Nothing worse than higher oil prices as Fed fights inflation
Higher oil prices are making the Federal Reserve’s path to a 2% inflation target more difficult. The rise in the crude oil market is likely to have raised headline inflation last month. And while core inflation – which strips out food and energy costs – has been on a downward trend, economists worry that higher energy prices could increase input costs for goods and services, leading companies to raise prices on everything from airline tickets to furniture.
“I would say that the rise in oil prices since late June/early July has clearly put upward pressure on gasoline prices and will lead to a big boost in the August headline CPI [konsumentprisindex],” Omair Sharif, CEO of Inflation Insights.
He added, “You can see higher fuel surcharges seeping into higher prices for food, for food services and a variety of goods that are moved by truck – such as furniture, appliances. You can also see higher jet fuel costs making their way into higher airfares.”
August’s consumer price index report, scheduled for release on Wednesday, is expected to show that prices increased by 0.5% from the previous month, an acceleration from July’s 0.2%. Year-on-year inflation is expected to jump 3.6 percent against 3.2 percent in July. Core CPI is expected to remain unchanged but may surprise on the upside due to the higher transportation fuel costs referred to by Sharif.
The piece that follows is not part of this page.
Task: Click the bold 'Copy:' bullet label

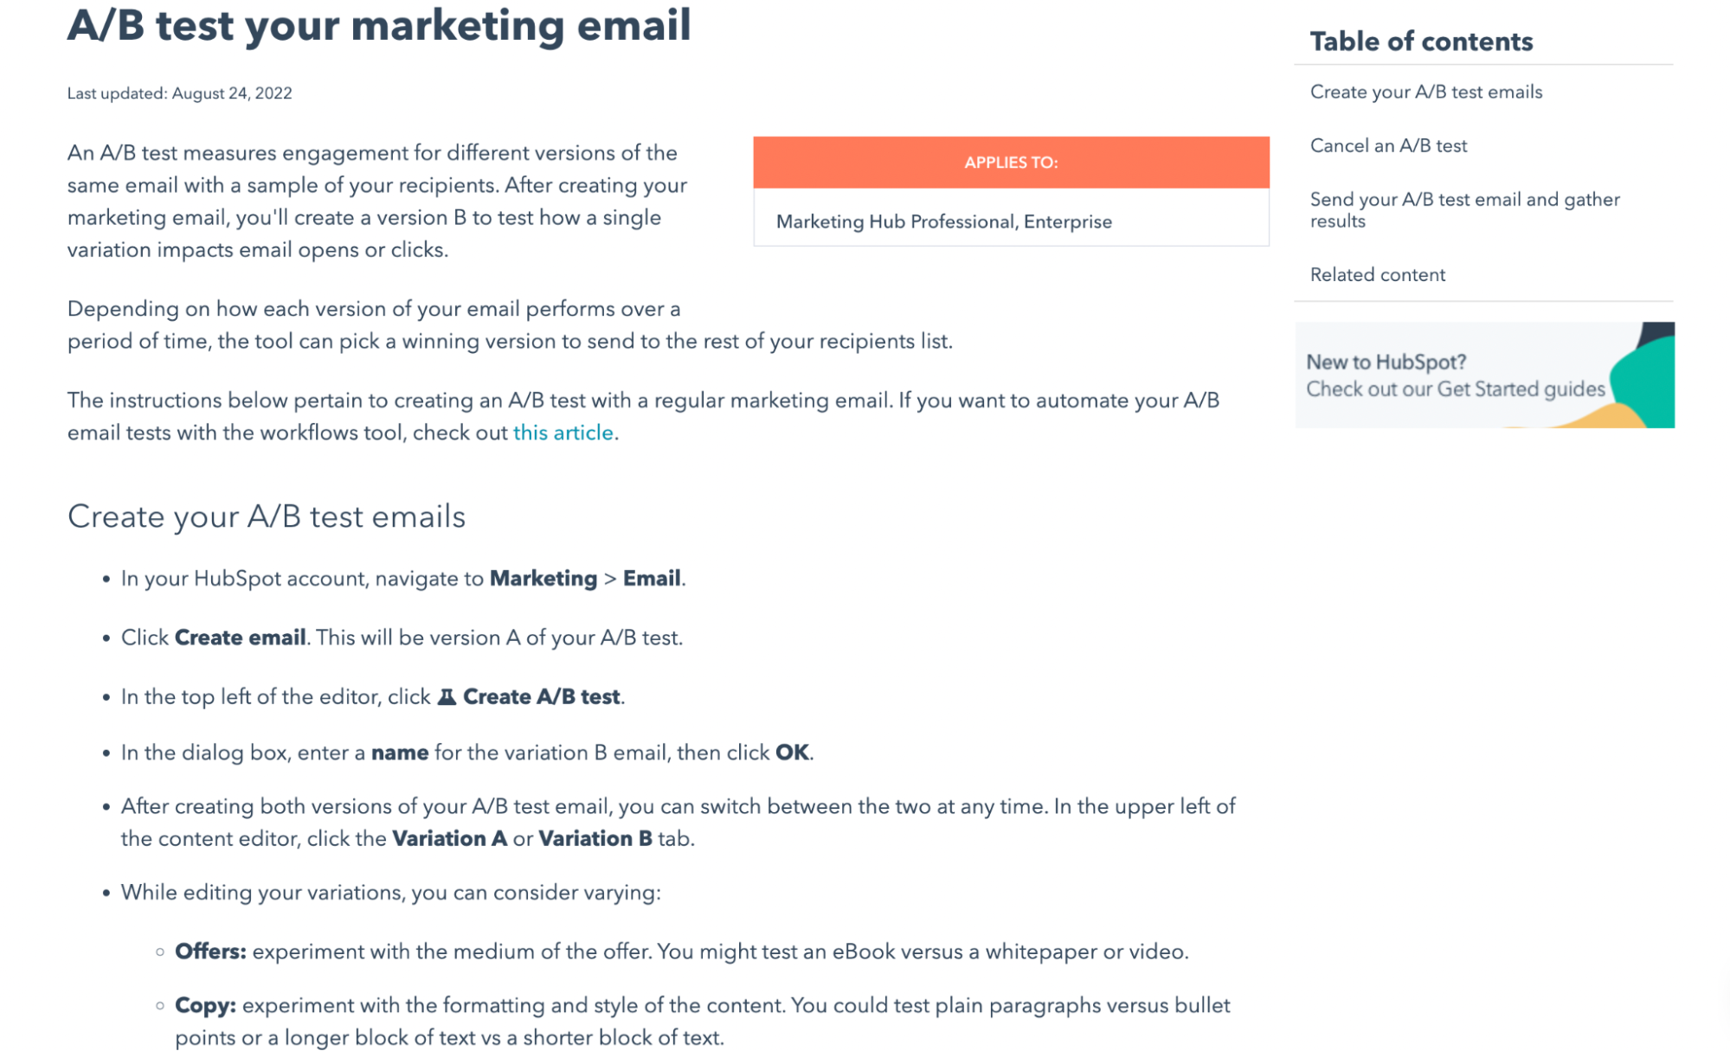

Earlier this week, United Airlines, Southwest and Alaska Air all warned of higher fuel costs in the third quarter. Since mid-July, jet fuel prices have climbed over 20 percent on United Airlines.
Why oil prices are rising
West Texas Intermediate and Brent crude futures have risen more than 25% since the end of June. Production cuts are putting pressure on the oil market, despite China’s slower-than-expected economic recovery and increased output from US producers.
Earlier this week, Saudi Arabia announced an extension of its unilateral production cuts for the next three months. Russia also reduced its exports by 300 000 barrels per day until the end of the year. These cuts come on top of OPEC+ cuts that started at the end of last year.
Wall Street analysts start talking about 100 dollars of oil
In July, the Federal Reserve raised interest rates for the eleventh time since March 2022, which officials suggested could be the first of two rate hikes being considered for the rest of the year. The Fed is expected to keep interest rates steady when it meets on September 19 and 20, as it continues to watch inflation data and make sure it is still cooling.
Wall Street analysts have walked back their calls for a recession, with Goldman Sachs cutting the probability to 15 percent over the next year. A relatively strong, albeit slowing, labor market is prompting speculation that the Fed may be able to implement a ‘soft landing’.
“Everything is consistent with a soft landing, but you throw higher oil prices into the mix – if they keep rising, that could be a problem” said Mark Zandi, Moody’s Analytics chief economist.
“There is nothing worse than higher oil prices,” said Zandi. “There is nothing more damaging to the economy than higher oil, gasoline prices slowing growth. It sucks the purchasing power of consumers. And that increases inflation expectations.”
The trajectory of the economy looks less optimistic the longer consumers and businesses have to deal with higher energy costs.
“The more sustainable [the increase] becomes, the more impact it could have on corporate profits in the coming quarters. And of course it could complicate this soft landing situation that the market has baked in,” said Amy Kong, partner at Corient.
“We would not be surprised to see inflation potentially pick up a bit, or simply not slow down as much. That will obviously throw a wrench in the Fed’s story of potentially pausing for now,” she added.